日時・場所 |
平成19年9月22日(土)PM1:00〜 滋賀県 近江八幡市 八幡堀界隈(伝建地区) |
参加者 |
石塚、伊藤、今中、大戸、小川、鎌田、小山、戸松、仲西、友田、松島、吉谷、茂福(計13名) |
テーマ |
まちなみの保全形成(維持、改善)と景観法の活用について |
視察場所
(話題提供者) |
近江八幡市 八幡堀界隈(伝建地区)
近江八幡市都市産業部都市整備課風景づくりリーダー 深尾甚一郎様
八千代エンジニヤリング大阪支店社会計画部技術第1課 石塚裕子様 |
記録者 |
茂福隆幸(寝屋川市) |
説明内容 |
@ 地区の概要
◇ 近江八幡市
- 滋賀県の中央部、琵琶湖の東岸の湖東平野に位置
- 面積76.97u 人口6万9千人
- 特産物
- 水郷地帯に群生するヨシを利用したヨシ産業
- 琵琶湖の粘土を利用した八幡瓦、近江米、近江牛
- 約40年前から風景への取組を始め、本物へのこだわりが受け入れられ、現在では約300万人の観光客が訪れる。
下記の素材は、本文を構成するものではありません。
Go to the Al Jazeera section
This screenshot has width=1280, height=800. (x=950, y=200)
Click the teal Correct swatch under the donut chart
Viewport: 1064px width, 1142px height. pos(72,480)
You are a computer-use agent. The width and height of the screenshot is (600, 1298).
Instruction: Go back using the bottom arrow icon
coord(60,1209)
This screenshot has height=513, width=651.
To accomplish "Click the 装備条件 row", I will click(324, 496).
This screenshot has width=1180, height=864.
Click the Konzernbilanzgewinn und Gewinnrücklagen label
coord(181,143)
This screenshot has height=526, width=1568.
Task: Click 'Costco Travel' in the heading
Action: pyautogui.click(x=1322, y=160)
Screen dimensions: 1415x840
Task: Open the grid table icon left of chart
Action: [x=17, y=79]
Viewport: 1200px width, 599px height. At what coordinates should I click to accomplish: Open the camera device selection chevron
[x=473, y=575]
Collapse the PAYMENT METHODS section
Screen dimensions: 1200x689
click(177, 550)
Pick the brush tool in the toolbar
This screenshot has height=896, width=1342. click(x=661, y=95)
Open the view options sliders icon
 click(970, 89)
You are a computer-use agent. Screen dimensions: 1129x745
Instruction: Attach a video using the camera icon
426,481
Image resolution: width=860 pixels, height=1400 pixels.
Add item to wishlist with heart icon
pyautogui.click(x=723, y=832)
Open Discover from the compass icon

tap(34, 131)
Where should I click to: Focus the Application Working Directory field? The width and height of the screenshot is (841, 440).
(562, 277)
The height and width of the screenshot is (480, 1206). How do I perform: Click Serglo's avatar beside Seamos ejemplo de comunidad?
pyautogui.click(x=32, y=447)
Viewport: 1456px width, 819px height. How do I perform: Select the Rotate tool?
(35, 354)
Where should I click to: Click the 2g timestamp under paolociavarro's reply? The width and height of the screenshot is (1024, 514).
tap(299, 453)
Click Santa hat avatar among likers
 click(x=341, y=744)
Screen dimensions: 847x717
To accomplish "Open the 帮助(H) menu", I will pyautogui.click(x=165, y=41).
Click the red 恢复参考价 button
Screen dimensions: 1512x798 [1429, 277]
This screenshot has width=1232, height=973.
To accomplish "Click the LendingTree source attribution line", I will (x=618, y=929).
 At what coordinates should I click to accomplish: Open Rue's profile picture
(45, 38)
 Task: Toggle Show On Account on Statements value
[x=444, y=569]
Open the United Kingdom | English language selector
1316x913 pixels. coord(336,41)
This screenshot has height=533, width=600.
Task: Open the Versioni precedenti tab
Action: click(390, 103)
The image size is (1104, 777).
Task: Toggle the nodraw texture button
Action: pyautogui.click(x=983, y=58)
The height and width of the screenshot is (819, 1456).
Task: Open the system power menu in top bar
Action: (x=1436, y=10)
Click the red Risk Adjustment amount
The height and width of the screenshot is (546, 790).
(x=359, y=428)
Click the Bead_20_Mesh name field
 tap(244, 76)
- 八幡堀は代表的な観光名所で、年間30本以上の時代劇のロケが行われている。
A 歴史、風土
◇ 近江八幡市
- 大化の改新後、条里制の施行により各地に郷ができる。
- 豊臣秀吉の甥の秀次が八幡山城を築き、城下町を建設
- 昭和29年 近江八幡市市制施行
◇ 八幡堀界隈(伝建地区)
- 秀次が八幡堀を運河として利用し、琵琶湖を往来する荷船をすべて八幡の町に寄港させた。
- 楽市楽座を取り入れ、商人の町として栄える。
B まちの特徴
◇ 近江八幡市の風景づくり(40年前から始まる)
- S44 高度成長期後にどぶ川のようになり埋め立ての計画 ⇒陳情
- S47 八幡堀復元署名 コンセプト 「伝統文化の継承」「景観」
- S48 八幡堀埋め立て始まる ・ S50 自治会などのブランティアによる堀の清掃作業
- S50 堀の全面浚渫決定 ・ S57 国土庁「水緑都市モデル事業」に採択
- S60 1期工事完成
◇ 現在の風景づくり施策、事業
- H15 景観条例の策定に着手(文化政策課)
景観にかんするアンケート ⇒91%が景観規制を望む
- H16 市重要政策として文化政策を位置付け 景観法制定
- H17 風景作り推進室の設置 市、風景づくり条例制定(6箇所の風景ゾーン)
「水郷風景計画」策定⇒景観法に基づく景観計画全国第1号
「近江八幡の水郷」 ⇒文化財保護法に基づく重要文化的景観全国第1号
- H18 「水郷地区景観農振計画」 ⇒景観法に基づく景観農業振興地域整備計画全国第1号
- H19 「伝統的風景計画」の策定
◇ これからの展開
- 市域全域への風景計画の策定
- 屋外広告物規制の事務移譲(県から市)
- 重要文化的景観の新たな指定
- 都市計画と風景の調整(高度地区、用途地域、都計道路の変更)
- 協力金制度の整備 ⇒ヨシ群集の維持管理、水質保全等
◇ ウィリアム・メレル・ヴォーリズ
- 布教家、事業家、建築家、英語の教師でもあり、メンソレータムを日本に輸入した人物。「近江八幡は世界の中心」との思いでこの町を愛した。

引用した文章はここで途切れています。